Common Browser Implementations*

Most web browsers support this tag, as it has been around for several years and is part of the W3C's HTML 4 specification. In addition to tooltips, Mozilla and Netscape display a dotted line under the acronym. Opera provides a similar implementation. Internet Explorer simply provides a tooltip, but provides no visual clue that there is something special about the word(s).

Previous HTML Tag: abbr
Next HTML Tag: address (next E2 supported HTML tag: b)
See Also: HTML tags and HTML attributes


* Please feel free to send me information about how other browsers implement this tag.

Acronyms are what the engineers of NASA refer to as high bandwidth communication.

Communicating complex terms in acronyms saves time, and therefore bandwidth.

Acronyms are a linguistic feature of modern European languages (English, French, German, etc) in which an abbreviation is formed from the initial letters or syllables of several words and pronounced as a normal word.
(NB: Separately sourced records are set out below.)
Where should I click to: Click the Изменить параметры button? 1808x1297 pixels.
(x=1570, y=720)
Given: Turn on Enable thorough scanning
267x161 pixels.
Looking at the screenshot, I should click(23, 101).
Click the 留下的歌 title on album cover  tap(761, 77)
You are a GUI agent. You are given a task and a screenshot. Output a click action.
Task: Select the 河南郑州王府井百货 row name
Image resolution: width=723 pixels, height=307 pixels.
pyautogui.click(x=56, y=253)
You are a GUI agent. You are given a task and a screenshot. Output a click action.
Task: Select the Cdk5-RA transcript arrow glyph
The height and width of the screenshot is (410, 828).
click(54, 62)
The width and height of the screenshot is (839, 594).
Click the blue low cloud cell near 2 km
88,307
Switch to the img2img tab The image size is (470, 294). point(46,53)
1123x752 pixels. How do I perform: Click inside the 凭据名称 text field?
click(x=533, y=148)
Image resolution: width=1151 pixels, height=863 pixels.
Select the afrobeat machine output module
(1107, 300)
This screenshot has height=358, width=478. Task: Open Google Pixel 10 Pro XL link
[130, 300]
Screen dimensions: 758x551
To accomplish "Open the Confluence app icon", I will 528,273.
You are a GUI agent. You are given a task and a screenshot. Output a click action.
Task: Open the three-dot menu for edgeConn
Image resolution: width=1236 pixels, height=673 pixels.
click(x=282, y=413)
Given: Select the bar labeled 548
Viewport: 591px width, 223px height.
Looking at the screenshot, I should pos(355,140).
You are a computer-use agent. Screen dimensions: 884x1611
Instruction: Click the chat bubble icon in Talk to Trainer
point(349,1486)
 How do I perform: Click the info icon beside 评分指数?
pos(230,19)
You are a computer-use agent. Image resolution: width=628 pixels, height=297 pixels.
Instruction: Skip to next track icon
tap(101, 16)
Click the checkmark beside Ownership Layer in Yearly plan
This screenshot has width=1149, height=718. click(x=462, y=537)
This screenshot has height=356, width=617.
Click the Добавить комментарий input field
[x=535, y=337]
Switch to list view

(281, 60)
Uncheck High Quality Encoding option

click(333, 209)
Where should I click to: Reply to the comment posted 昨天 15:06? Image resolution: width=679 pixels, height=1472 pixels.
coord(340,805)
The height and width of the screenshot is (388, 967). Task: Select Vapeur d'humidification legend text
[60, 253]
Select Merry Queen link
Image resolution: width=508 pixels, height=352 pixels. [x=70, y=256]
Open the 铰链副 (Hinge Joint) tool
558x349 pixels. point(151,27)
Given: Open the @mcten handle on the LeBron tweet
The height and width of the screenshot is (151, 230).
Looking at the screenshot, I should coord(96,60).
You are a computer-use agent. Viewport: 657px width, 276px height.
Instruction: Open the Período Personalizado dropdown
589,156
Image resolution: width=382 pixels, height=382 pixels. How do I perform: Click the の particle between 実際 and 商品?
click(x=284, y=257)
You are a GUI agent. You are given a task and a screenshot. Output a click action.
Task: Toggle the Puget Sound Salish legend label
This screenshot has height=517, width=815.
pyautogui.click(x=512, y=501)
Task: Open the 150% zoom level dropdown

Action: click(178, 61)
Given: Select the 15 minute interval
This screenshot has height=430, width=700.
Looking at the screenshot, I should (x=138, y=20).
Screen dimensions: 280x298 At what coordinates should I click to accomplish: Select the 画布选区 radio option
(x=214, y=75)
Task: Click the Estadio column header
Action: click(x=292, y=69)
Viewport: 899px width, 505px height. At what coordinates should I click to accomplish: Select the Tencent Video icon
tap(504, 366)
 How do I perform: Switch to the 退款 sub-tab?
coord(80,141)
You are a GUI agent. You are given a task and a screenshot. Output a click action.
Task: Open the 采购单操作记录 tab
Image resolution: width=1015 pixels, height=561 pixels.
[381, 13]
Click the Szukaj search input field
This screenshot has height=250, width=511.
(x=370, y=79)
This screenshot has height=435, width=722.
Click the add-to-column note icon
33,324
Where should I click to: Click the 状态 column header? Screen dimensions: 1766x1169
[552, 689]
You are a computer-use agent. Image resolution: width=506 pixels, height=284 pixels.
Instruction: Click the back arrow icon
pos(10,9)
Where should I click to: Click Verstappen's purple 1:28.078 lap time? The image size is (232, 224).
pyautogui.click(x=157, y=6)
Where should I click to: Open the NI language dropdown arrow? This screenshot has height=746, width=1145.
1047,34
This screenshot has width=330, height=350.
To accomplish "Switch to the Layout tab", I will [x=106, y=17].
Acronyms are written in upper case except for those acronyms which entered popular consciousness before the concept of the acronym did (i.e. laser and radar).

Prior to the second world war acronyms were limited to the military, but the close working relationship between the American and British military and scientific establishments incubated during the war led to the use of acronyms spreading from the military and they are now widespread in organizational, scientific and military documentation.

A great site for generating real looking but fake acronyms is: http://brunching.com/toys/toy-acronymer.html
and there is a web page that extracts acronym definitions from other web pages at http://cadia.cs.umass.edu/irug/acro/getacros.html
There's another system (not on line) described here: http://www.cs.waikato.ac.nz/~say1/pubs/tech_report01.ps.gz

There are also backronyms, which are post-hoc acronym meanings for words. recursive acronyms are particularly interesting, but they appear to be only generated in a self-conscious fashion. At the time fo writing the author was unaware of any co-recursive acronyms.

No need to call in the straight dope: I gots your etymology right here:

From the Greek akros, meaning "extreme" and onuma, meaning "name". cf. synonym, antonym, etc. etc.

So, what we're dealing with here is an "extreme name", which I think is kind of nice. Instead of just picking a random name for something, you go to the extreme lengths of trying to make the initials of a descriptive sentence form a pronouncable word. Very much in the spirit of extreme sports.

Sorry to disappoint those of you who were hoping that the word was in itself an acronym. And while we're on the subject, there is no Santa Claus, and fuck is not an acronym of "For Unlawful Carnal Knowledge". Sorry.